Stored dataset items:
>>>

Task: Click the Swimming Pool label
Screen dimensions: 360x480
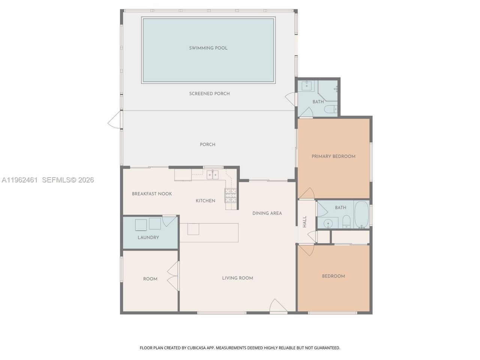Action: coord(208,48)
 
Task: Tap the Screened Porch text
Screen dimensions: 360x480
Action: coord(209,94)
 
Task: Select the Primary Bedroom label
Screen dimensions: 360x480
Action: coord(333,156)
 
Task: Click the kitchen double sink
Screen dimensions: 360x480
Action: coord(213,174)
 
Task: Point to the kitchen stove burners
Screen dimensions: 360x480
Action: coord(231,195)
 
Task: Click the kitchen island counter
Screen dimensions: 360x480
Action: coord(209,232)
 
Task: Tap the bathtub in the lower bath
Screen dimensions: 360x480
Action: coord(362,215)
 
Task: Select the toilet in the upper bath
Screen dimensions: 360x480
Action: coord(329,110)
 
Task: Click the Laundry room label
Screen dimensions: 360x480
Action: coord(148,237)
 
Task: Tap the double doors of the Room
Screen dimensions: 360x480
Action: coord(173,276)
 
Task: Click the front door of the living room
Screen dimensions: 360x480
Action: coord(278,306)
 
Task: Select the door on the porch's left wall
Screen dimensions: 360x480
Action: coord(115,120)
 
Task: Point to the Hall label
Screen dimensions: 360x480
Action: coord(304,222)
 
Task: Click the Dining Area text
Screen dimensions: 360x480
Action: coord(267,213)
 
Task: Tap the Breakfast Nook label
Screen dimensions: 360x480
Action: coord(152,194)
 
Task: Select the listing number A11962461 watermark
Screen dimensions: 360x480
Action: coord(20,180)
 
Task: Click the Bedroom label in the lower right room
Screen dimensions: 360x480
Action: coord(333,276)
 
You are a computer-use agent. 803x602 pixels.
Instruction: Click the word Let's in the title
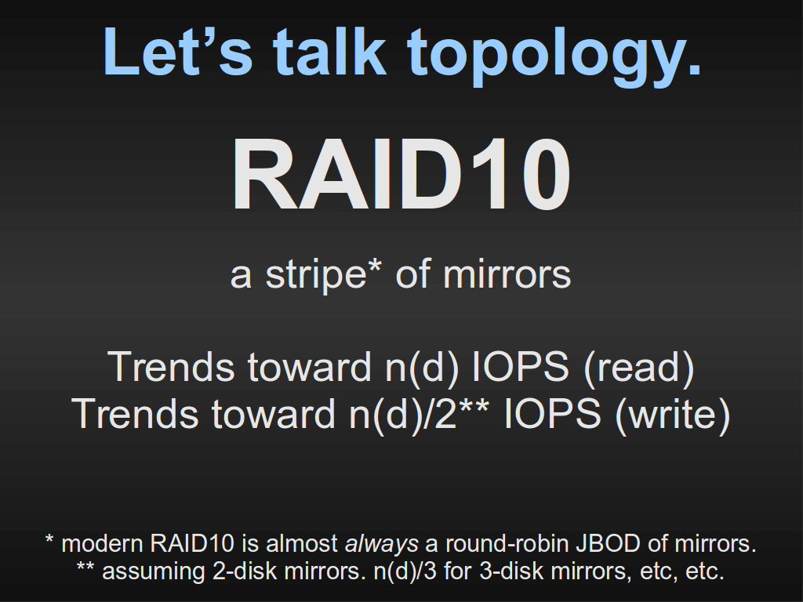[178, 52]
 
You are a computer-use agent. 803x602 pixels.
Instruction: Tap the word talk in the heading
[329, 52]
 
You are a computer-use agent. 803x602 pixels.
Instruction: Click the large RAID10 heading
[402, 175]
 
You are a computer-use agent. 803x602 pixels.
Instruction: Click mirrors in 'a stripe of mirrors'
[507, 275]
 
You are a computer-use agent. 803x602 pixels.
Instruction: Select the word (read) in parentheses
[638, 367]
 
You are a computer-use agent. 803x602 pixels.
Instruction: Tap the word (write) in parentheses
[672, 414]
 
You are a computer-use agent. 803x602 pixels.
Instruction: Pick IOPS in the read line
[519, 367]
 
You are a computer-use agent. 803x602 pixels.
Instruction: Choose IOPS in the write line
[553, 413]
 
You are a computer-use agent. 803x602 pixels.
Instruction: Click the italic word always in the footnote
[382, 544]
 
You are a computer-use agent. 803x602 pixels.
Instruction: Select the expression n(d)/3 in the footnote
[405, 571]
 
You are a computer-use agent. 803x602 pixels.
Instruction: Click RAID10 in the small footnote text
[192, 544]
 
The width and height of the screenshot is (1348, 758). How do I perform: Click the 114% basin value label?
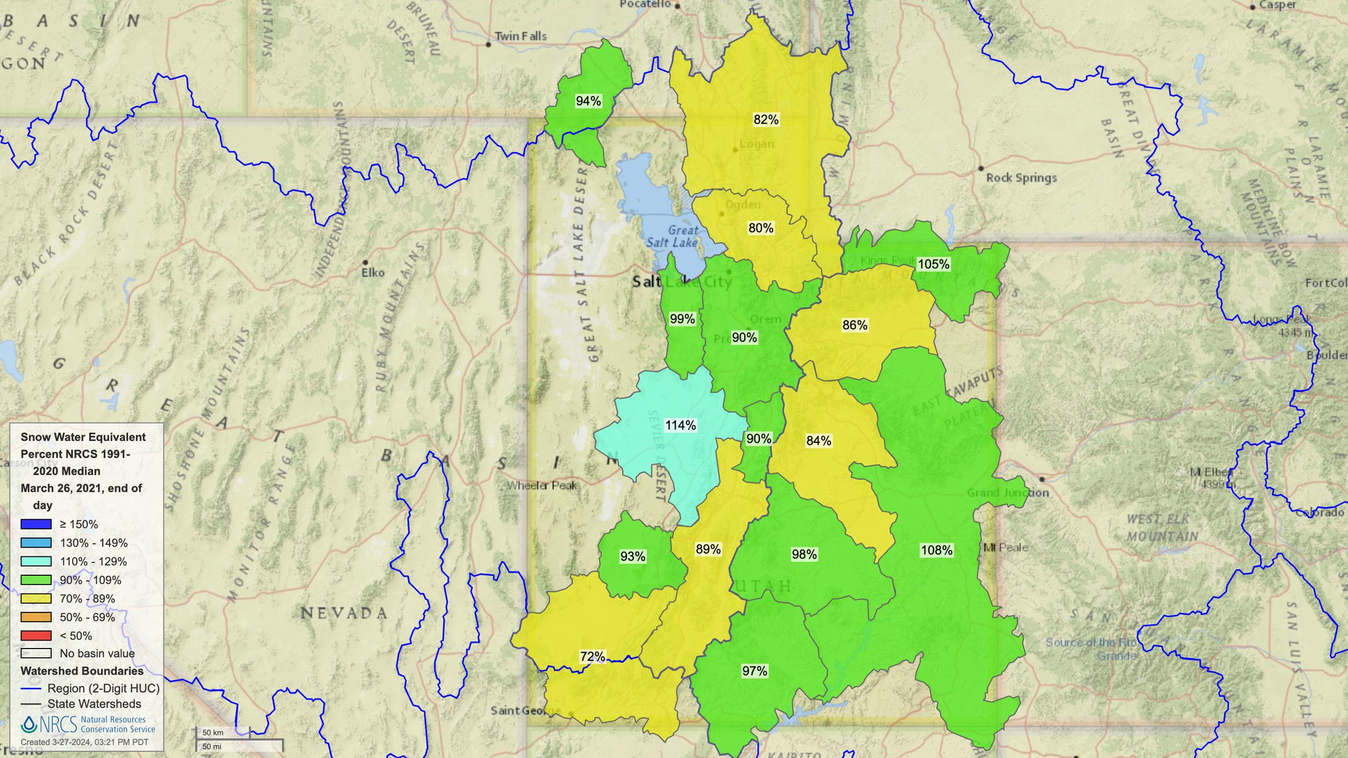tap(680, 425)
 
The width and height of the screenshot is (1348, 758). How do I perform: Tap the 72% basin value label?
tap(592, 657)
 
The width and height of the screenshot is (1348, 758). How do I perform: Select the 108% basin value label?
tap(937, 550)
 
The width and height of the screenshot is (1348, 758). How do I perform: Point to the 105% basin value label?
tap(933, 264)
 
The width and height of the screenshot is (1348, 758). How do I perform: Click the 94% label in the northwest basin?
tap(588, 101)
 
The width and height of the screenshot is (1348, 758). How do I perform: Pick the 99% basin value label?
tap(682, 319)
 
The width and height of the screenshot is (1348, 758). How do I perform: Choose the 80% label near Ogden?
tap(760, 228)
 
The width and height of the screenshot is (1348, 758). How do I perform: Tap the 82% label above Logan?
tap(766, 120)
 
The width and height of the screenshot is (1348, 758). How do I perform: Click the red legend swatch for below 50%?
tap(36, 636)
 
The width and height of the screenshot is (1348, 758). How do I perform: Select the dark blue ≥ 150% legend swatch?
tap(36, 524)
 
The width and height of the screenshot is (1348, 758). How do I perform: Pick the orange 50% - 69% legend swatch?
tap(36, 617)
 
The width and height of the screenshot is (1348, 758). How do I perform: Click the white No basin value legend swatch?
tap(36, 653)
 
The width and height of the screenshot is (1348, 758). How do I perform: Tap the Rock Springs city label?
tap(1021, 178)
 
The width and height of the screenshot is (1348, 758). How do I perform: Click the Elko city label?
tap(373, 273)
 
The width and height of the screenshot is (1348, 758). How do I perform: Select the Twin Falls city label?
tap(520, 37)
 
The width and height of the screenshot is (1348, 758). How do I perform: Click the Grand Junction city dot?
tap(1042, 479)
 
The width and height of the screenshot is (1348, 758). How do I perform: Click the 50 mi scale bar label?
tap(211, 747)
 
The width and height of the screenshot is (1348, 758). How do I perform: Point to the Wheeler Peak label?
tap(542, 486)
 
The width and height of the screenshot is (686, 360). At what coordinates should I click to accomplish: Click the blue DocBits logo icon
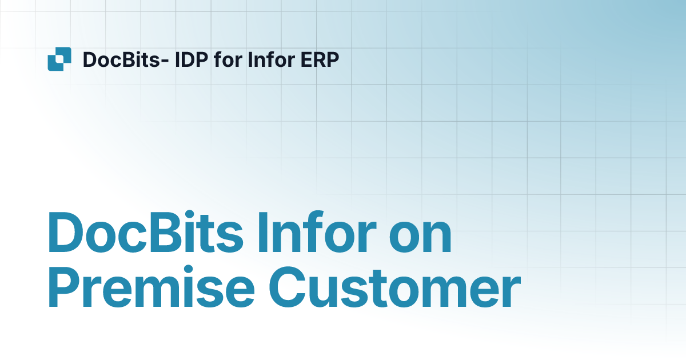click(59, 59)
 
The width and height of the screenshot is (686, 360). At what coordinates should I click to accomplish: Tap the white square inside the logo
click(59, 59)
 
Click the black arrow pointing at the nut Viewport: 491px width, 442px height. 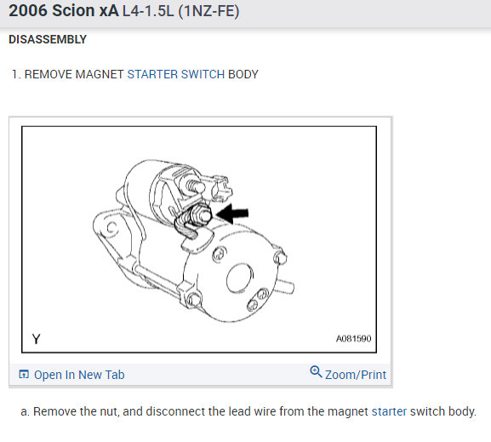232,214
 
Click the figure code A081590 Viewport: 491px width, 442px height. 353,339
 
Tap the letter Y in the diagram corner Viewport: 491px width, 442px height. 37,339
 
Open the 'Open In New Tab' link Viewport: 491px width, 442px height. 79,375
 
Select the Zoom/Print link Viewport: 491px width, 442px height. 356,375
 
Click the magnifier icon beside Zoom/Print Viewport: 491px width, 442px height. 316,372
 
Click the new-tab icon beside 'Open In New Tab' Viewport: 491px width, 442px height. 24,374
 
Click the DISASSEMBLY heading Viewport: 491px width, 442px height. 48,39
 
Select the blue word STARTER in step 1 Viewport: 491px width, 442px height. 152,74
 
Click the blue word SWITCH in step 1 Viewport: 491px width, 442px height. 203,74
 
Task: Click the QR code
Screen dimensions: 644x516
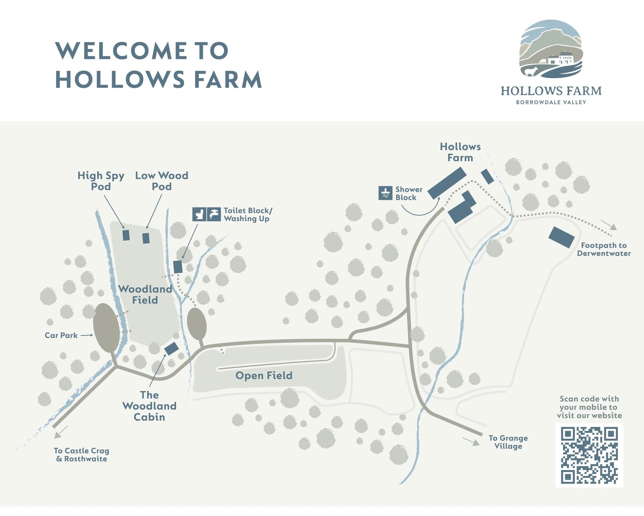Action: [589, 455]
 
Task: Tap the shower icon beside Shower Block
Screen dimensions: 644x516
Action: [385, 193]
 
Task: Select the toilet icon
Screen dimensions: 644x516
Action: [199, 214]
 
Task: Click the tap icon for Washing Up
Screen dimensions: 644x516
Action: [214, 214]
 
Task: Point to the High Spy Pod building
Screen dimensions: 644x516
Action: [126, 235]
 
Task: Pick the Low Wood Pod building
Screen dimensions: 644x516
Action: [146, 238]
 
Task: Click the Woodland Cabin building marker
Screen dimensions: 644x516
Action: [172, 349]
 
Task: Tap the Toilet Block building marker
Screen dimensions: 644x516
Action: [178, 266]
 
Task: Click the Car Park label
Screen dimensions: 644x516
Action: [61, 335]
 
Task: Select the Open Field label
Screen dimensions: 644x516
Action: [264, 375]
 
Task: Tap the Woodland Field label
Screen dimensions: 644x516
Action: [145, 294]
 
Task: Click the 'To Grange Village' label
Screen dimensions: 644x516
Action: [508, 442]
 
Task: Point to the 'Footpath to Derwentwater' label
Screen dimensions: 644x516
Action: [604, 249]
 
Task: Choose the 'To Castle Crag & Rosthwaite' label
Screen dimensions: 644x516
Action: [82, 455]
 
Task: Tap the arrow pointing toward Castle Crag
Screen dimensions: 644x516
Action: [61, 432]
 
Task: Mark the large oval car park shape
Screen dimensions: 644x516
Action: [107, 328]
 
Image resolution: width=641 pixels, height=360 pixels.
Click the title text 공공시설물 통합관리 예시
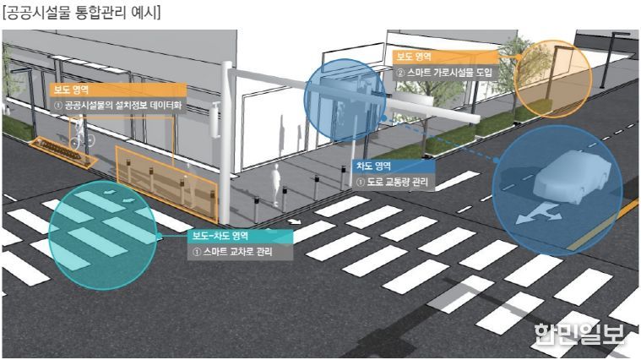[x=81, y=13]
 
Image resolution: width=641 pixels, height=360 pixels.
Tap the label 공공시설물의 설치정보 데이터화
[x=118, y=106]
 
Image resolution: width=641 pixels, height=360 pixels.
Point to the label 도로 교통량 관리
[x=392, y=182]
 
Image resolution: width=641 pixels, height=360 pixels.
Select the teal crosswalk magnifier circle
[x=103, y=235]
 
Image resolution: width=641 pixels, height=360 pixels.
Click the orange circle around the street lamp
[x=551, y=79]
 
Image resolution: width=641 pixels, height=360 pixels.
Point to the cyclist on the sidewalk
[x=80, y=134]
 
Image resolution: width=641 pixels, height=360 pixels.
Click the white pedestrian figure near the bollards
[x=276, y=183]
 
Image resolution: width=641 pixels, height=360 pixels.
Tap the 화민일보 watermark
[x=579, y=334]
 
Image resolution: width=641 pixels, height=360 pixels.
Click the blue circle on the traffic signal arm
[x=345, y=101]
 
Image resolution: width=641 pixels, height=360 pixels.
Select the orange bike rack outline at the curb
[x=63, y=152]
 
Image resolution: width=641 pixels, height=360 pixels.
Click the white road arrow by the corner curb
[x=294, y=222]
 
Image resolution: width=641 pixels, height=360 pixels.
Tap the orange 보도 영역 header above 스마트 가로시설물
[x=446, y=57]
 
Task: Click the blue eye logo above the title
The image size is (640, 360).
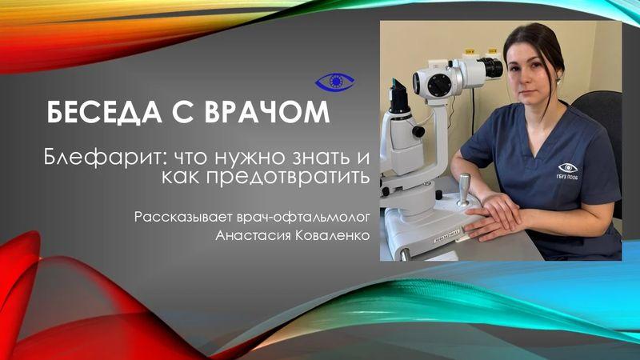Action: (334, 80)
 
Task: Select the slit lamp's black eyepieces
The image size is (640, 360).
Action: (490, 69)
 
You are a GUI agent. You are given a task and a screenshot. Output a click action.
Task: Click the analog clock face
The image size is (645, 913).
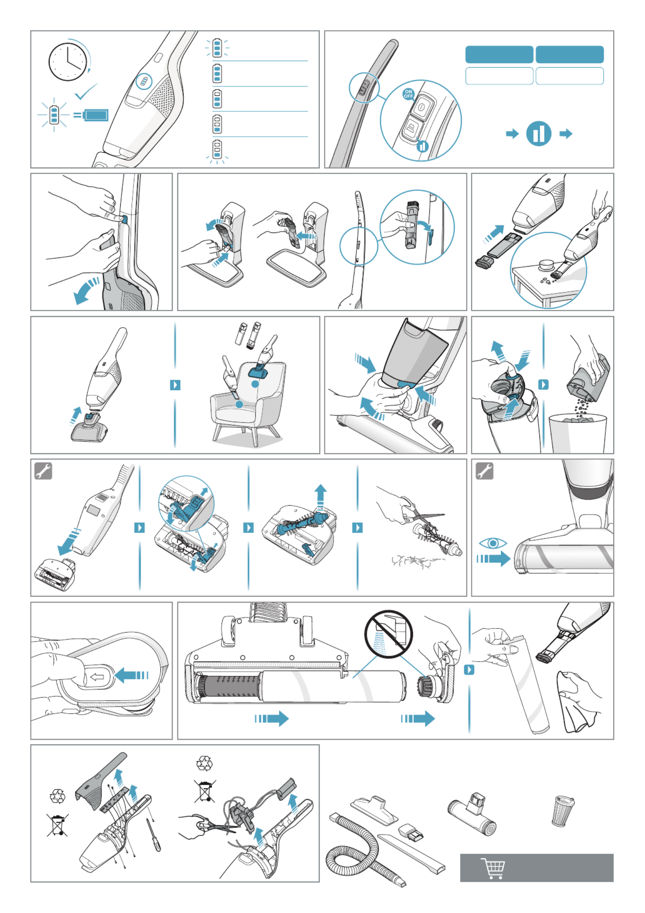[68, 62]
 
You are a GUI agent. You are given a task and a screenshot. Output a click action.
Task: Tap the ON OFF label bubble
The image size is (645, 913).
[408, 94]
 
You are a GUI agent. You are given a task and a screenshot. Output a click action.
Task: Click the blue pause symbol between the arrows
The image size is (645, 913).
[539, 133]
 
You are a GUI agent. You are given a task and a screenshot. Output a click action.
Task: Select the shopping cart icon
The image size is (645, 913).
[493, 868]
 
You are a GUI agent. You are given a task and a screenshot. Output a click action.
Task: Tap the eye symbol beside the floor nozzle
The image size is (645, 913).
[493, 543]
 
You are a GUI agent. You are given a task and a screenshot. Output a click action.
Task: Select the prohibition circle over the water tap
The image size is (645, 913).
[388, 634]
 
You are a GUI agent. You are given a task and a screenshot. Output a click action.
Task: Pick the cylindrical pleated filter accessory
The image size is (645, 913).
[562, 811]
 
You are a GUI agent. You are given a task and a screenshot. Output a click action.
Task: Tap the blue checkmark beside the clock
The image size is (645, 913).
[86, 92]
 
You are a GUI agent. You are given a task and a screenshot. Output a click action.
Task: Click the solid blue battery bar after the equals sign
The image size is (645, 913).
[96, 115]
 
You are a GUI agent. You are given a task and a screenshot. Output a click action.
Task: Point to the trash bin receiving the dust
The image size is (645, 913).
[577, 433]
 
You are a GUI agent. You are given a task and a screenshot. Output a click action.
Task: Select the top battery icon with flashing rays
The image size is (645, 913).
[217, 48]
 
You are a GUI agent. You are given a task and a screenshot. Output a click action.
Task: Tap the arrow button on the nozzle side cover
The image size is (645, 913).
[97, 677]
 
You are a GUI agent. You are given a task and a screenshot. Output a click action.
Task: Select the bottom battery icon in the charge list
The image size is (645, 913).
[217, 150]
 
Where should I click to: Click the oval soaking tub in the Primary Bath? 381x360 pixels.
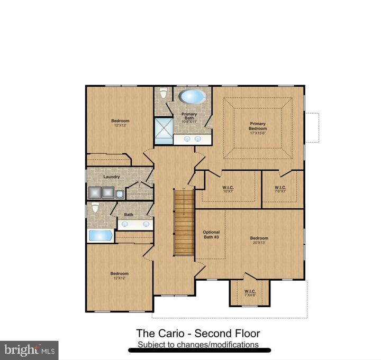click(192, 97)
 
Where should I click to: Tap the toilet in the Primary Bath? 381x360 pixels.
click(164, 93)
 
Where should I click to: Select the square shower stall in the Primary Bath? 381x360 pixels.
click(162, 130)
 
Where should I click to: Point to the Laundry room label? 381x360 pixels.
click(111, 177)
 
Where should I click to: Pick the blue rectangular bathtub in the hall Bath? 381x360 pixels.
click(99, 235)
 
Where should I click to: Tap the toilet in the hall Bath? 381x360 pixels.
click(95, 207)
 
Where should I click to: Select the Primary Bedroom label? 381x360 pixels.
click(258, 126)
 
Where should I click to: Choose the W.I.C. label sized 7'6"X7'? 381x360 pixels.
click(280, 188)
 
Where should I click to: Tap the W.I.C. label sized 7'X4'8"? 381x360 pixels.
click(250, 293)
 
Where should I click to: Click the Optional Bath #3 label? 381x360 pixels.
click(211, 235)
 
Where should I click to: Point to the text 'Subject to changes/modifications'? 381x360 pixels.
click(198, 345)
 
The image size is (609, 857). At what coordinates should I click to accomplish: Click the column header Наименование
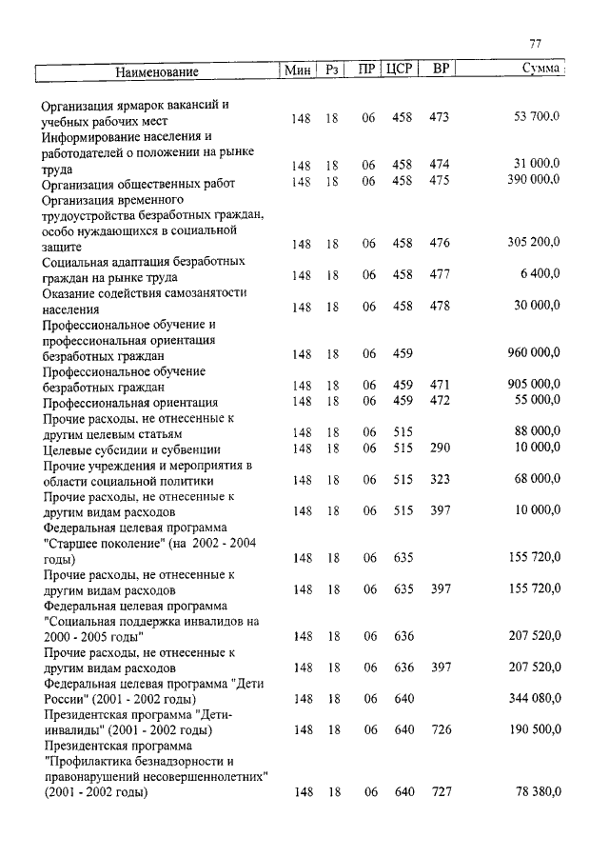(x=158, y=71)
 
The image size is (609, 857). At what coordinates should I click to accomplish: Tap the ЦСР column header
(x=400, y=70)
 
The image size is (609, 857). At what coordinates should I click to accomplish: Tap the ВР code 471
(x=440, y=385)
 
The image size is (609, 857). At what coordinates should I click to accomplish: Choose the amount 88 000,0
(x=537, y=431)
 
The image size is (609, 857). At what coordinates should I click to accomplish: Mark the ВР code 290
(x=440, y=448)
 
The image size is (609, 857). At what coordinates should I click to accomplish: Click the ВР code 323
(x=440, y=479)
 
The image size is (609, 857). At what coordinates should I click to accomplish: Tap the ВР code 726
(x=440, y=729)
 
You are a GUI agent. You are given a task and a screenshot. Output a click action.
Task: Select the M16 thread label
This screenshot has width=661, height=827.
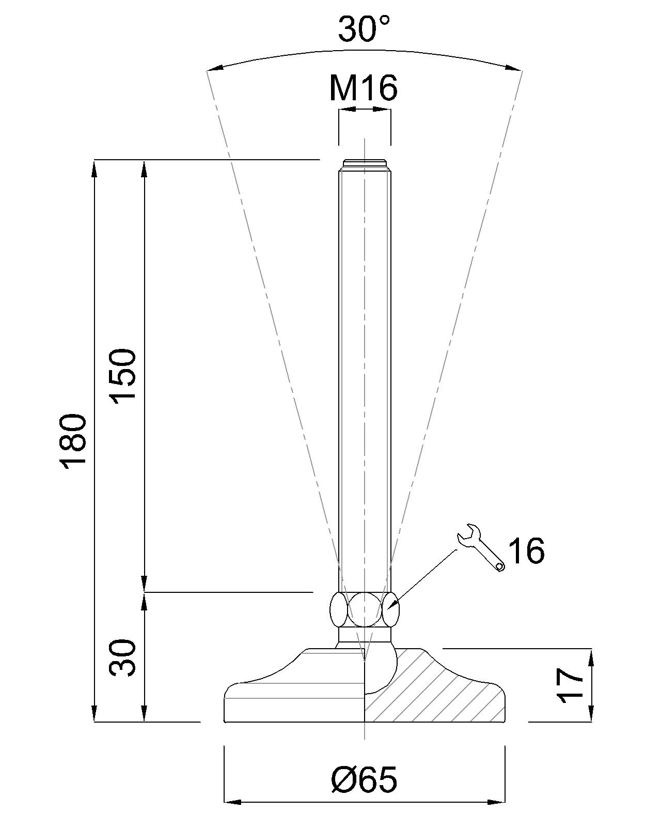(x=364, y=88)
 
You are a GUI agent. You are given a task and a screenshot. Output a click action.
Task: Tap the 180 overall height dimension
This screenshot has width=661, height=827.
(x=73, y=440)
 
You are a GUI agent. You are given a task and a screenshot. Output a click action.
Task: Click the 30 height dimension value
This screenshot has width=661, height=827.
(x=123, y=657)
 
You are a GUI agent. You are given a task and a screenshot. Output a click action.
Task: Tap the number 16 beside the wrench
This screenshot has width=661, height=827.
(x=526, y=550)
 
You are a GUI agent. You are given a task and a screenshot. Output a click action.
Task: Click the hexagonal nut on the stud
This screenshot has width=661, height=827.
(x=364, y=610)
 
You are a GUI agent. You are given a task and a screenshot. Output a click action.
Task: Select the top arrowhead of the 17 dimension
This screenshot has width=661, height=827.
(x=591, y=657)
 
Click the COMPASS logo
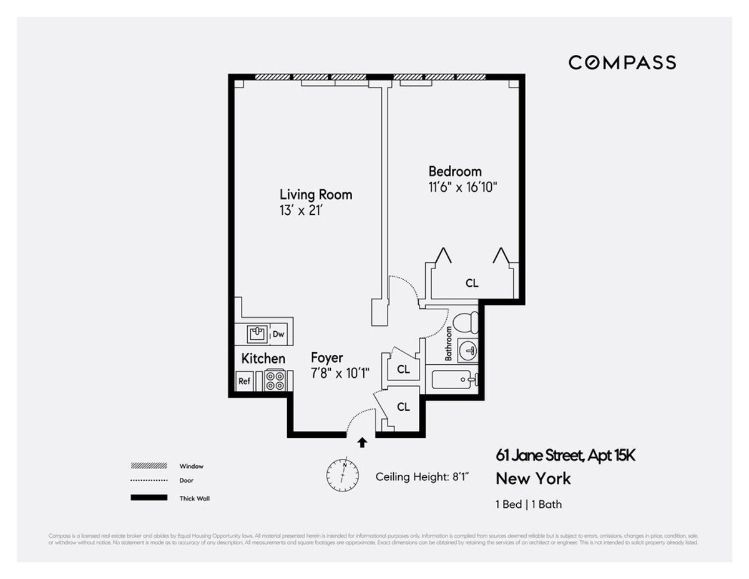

<<<

- **Aim of the exercise**
Copy out, word for word, the portion of the items that runs from the start of the items through the line containing "Action: coord(333,156)", with both ends included. Omit the pictures from your output.

- **Finished task**
Task: Click the Swimming Pool label
Screen dimensions: 360x480
Action: coord(208,48)
 
Task: Tap the Screened Porch text
Screen dimensions: 360x480
Action: coord(209,94)
 
Task: Select the Primary Bedroom label
Screen dimensions: 360x480
Action: coord(333,156)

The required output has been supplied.